§ TEXT EXCERPT
-- Start --

Execute create-next-app
with Yarn or npx to bootstrap the example:
npx create-next-app --example pass-server-data pass-server-data-app
# or
yarn create next-app --example pass-server-data pass-server-data-app
Download the example or clone the repo:
curl https://codeload.github.com/zeit/next.js/tar.gz/master | tar -xz --strip=2 next.js-master/examples/pass-server-data
cd pass-server-data
Install it and run:
npm install
npm run dev
# or
yarn
yarn dev
Deploy it to the cloud with now (download)
now
If you already have a custom server which has local data (for instance cached data from an API call, or data read
from a file at startup) that you wish to make available in the Next.js page, you can pass that data in the query
parameter of nextApp.render()
.
This is not the only way to pass data. You could also expose an endpoint and make a fetch()
call to localhost, or you could
import server-side code with eval
(necessary to prevent webpack from trying to package your server code). However both
solutions leave something to be desired in either performance or elegance.

-- End --

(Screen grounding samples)
-- Start --

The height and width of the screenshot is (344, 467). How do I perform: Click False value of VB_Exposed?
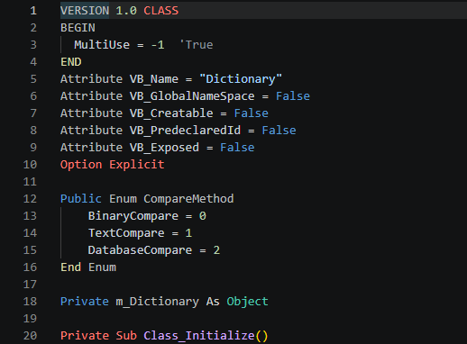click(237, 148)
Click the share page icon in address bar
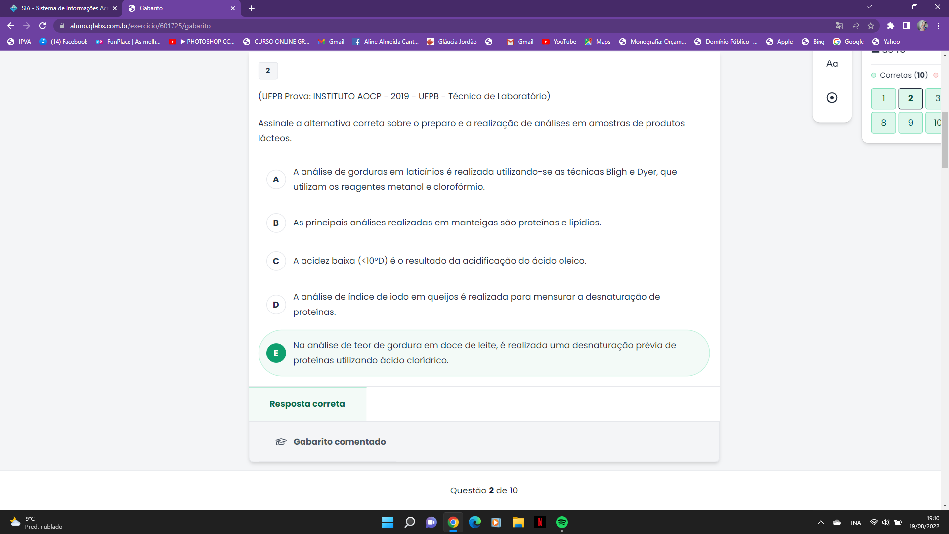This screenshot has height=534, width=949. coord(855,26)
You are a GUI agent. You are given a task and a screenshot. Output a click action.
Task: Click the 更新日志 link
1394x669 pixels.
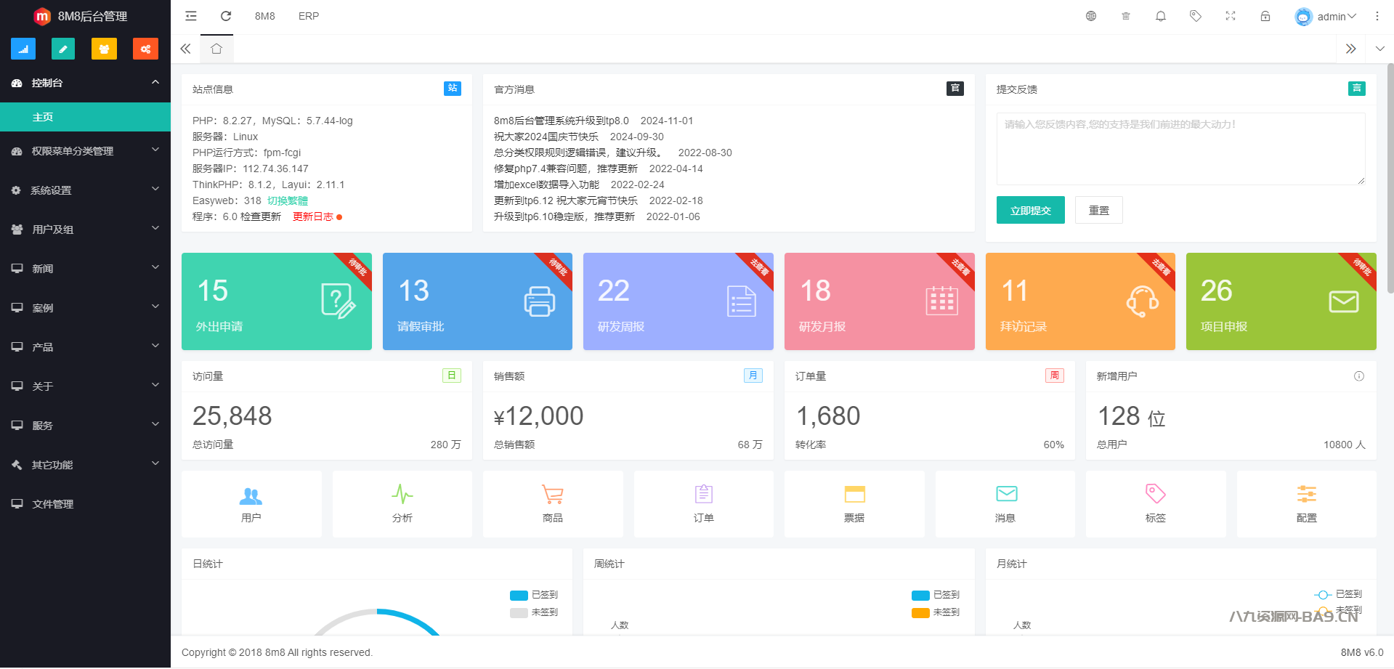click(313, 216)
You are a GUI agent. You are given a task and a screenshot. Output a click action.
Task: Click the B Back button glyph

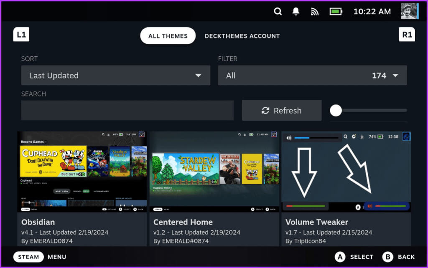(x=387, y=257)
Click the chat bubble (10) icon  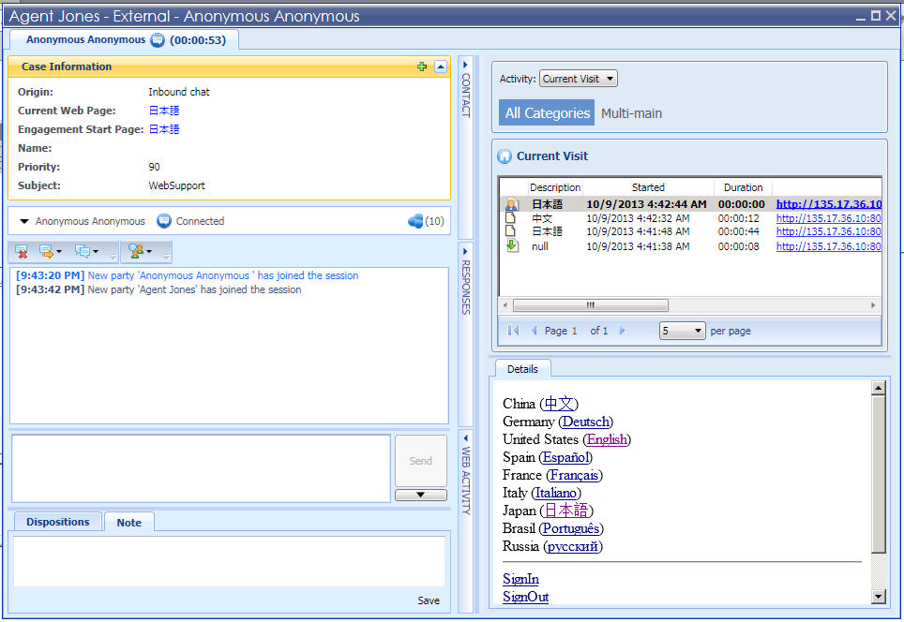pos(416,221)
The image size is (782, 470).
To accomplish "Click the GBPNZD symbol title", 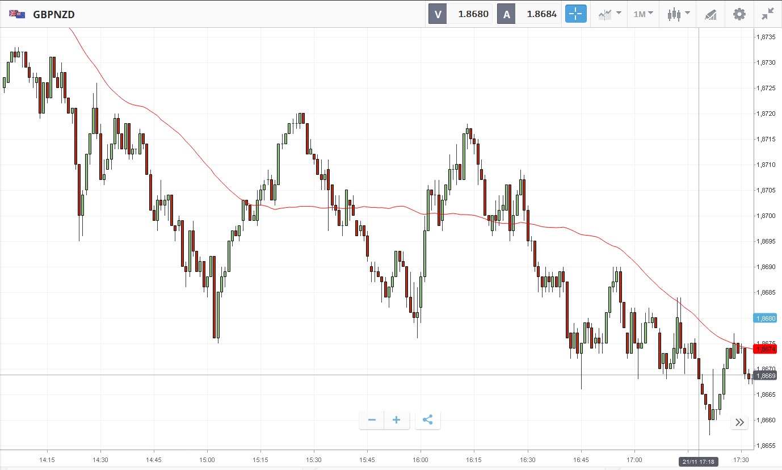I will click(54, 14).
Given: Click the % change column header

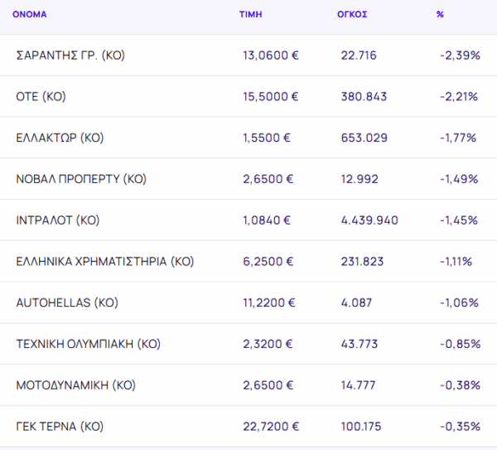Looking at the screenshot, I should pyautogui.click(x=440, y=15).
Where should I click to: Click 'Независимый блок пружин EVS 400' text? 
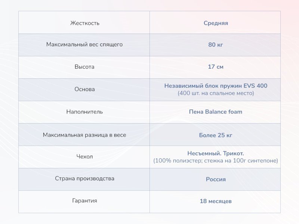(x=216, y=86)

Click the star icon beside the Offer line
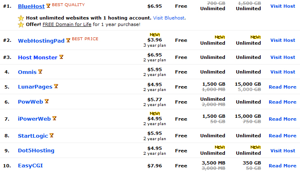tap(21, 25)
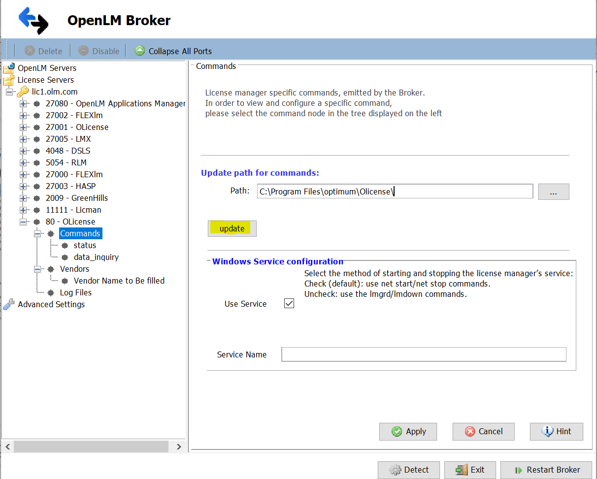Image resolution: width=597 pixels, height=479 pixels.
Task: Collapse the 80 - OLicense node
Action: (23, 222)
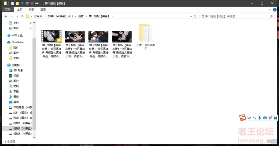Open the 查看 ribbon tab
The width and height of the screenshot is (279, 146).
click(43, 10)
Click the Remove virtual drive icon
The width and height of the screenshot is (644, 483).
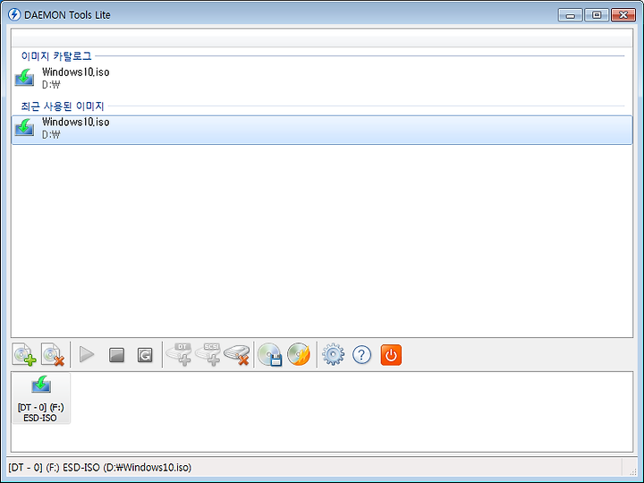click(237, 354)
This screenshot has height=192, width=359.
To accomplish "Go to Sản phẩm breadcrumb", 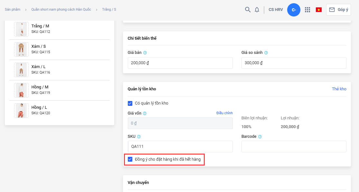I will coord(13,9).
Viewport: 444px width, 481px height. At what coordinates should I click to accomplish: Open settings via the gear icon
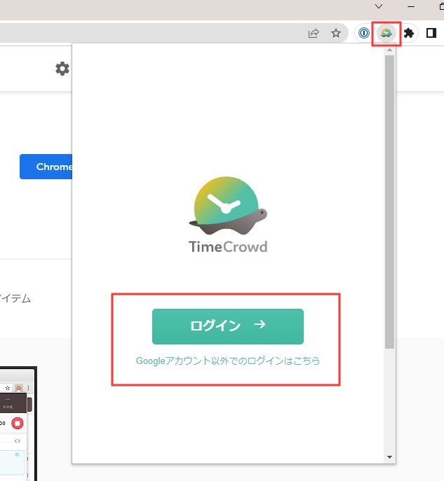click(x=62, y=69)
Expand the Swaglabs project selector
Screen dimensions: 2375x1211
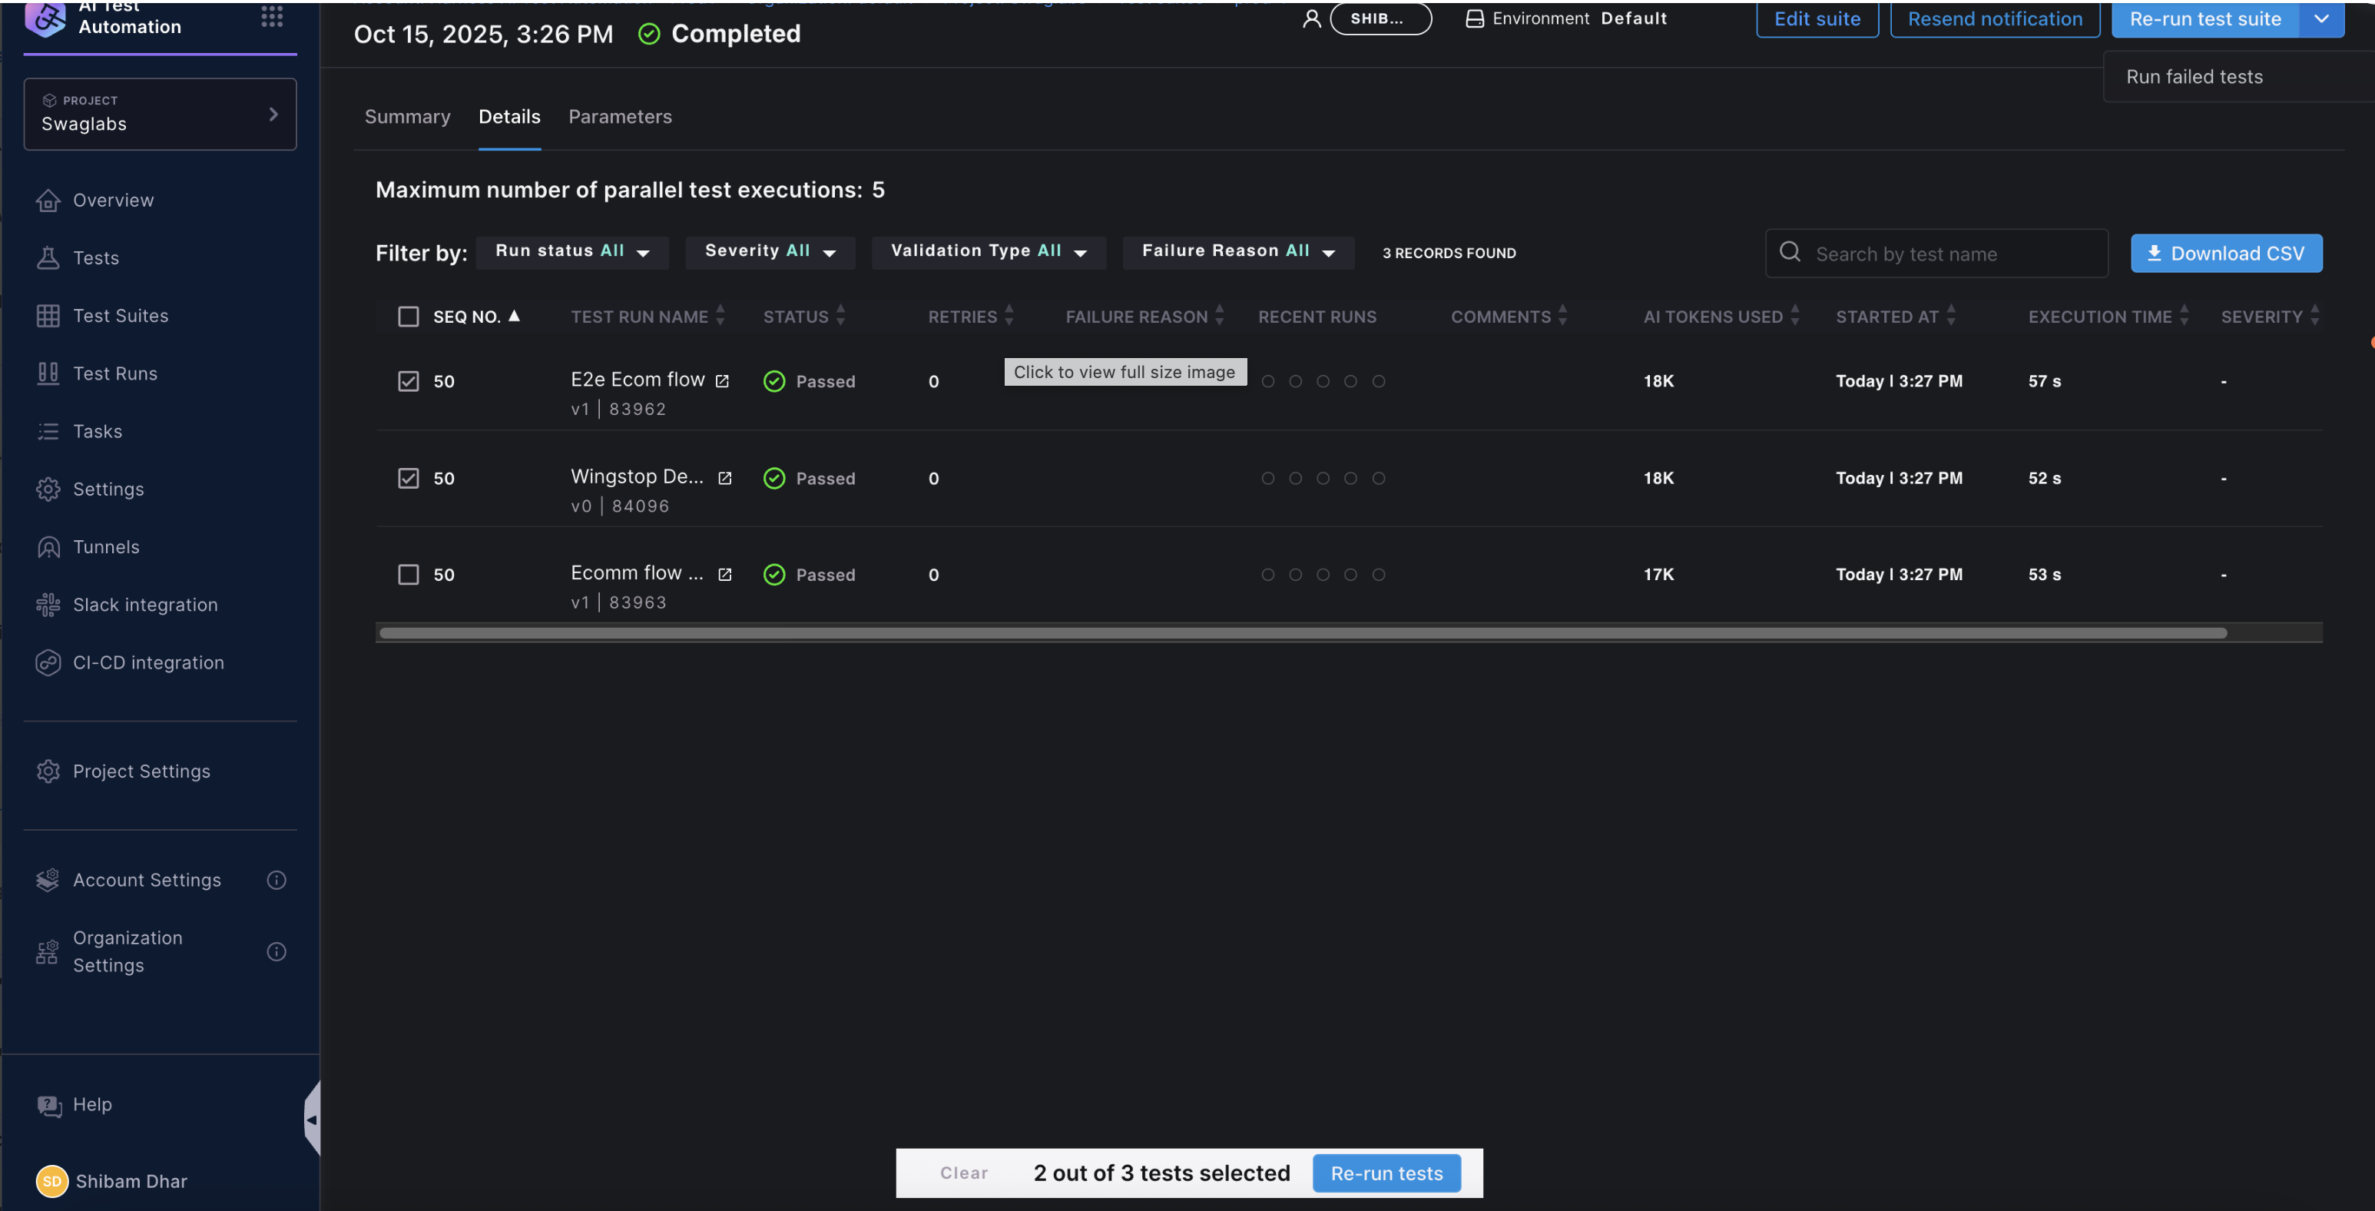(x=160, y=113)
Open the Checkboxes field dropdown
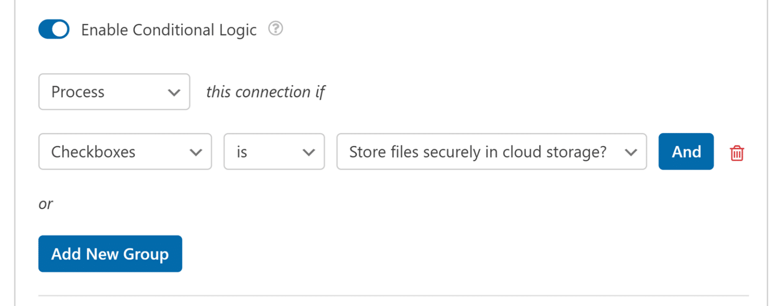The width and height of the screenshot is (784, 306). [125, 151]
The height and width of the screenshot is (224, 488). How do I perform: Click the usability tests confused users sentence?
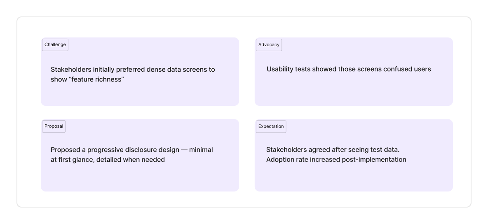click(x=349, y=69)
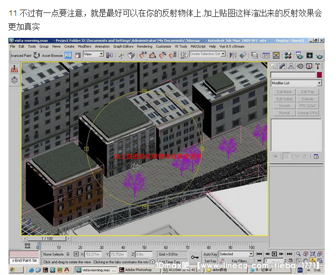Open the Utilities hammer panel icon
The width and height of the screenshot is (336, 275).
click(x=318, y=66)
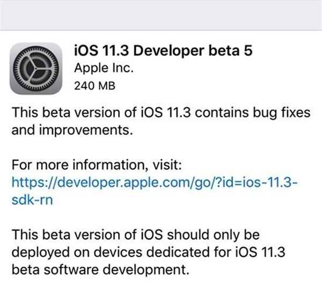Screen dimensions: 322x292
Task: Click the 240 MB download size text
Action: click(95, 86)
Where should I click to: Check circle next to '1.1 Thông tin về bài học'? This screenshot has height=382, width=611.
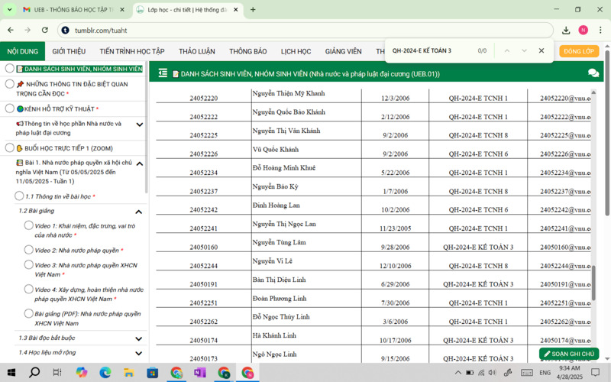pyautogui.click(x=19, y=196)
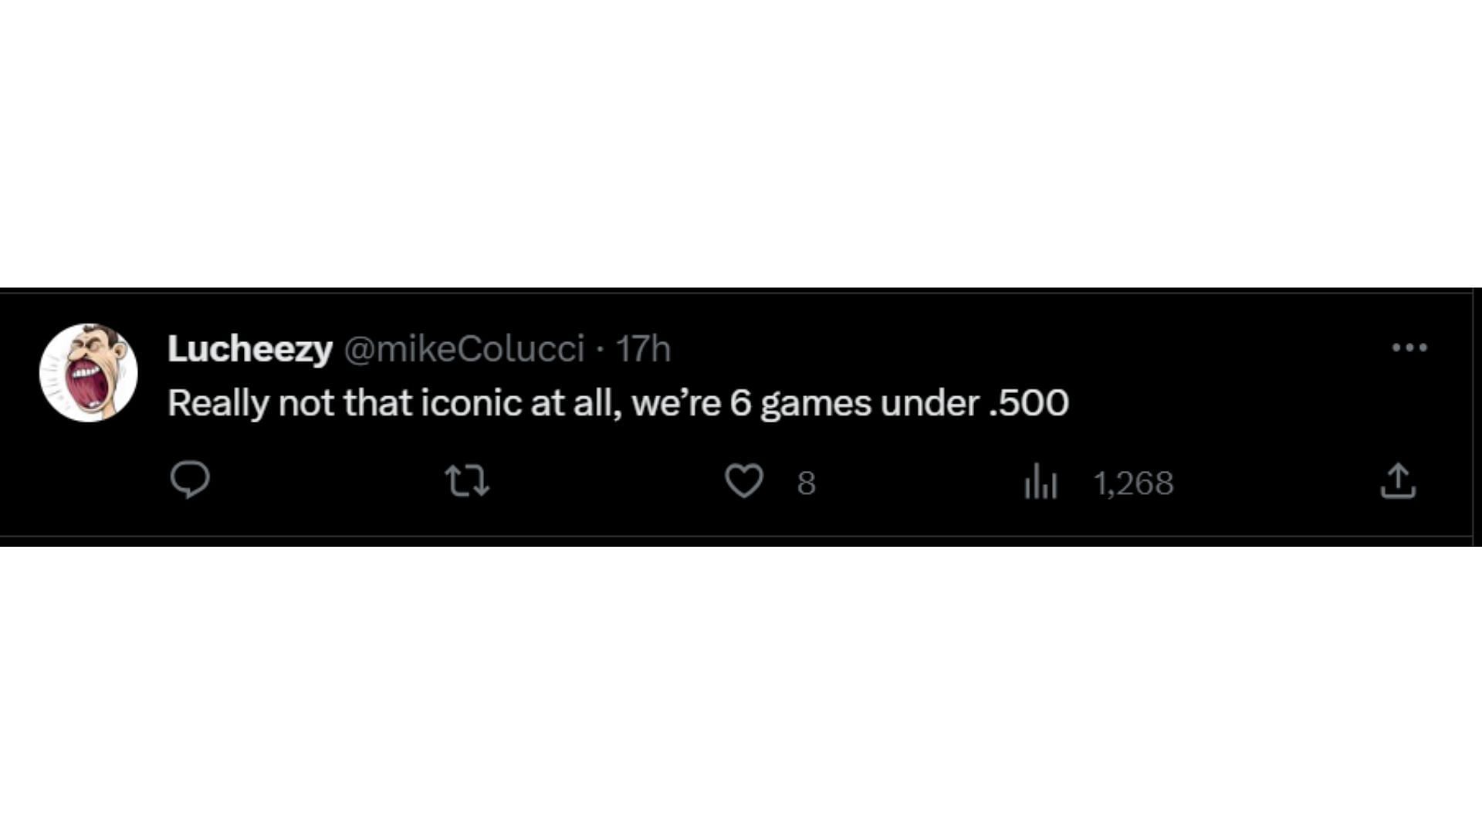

-- End --

§ PROBLEM A
Write out the whole text on the Next.js pass-server-data example again, word for word.
§ PROBLEM B
In the records, swap "address bar" for "URL bar" and change nothing else, beginning at the first line and stopping after the line with "click(313, 216)". Leave the pictures out.
These records are unrelated to the text.

§ TASK ANSWER A
Execute create-next-app
with Yarn or npx to bootstrap the example:
npx create-next-app --example pass-server-data pass-server-data-app
# or
yarn create next-app --example pass-server-data pass-server-data-app
Download the example or clone the repo:
curl https://codeload.github.com/zeit/next.js/tar.gz/master | tar -xz --strip=2 next.js-master/examples/pass-server-data
cd pass-server-data
Install it and run:
npm install
npm run dev
# or
yarn
yarn dev
Deploy it to the cloud with now (download)
now
If you already have a custom server which has local data (for instance cached data from an API call, or data read
from a file at startup) that you wish to make available in the Next.js page, you can pass that data in the query
parameter of nextApp.render()
.
This is not the only way to pass data. You could also expose an endpoint and make a fetch()
call to localhost, or you could
import server-side code with eval
(necessary to prevent webpack from trying to package your server code). However both
solutions leave something to be desired in either performance or elegance.

§ TASK ANSWER B
The height and width of the screenshot is (344, 467). How do I perform: Click False value of VB_Exposed?
click(237, 148)
Click the share page icon in URL bar
This screenshot has height=534, width=949. coord(855,26)
You are a GUI agent. You are given a task and a screenshot. Output a click action.
Task: Click the 更新日志 link
1394x669 pixels.
click(313, 216)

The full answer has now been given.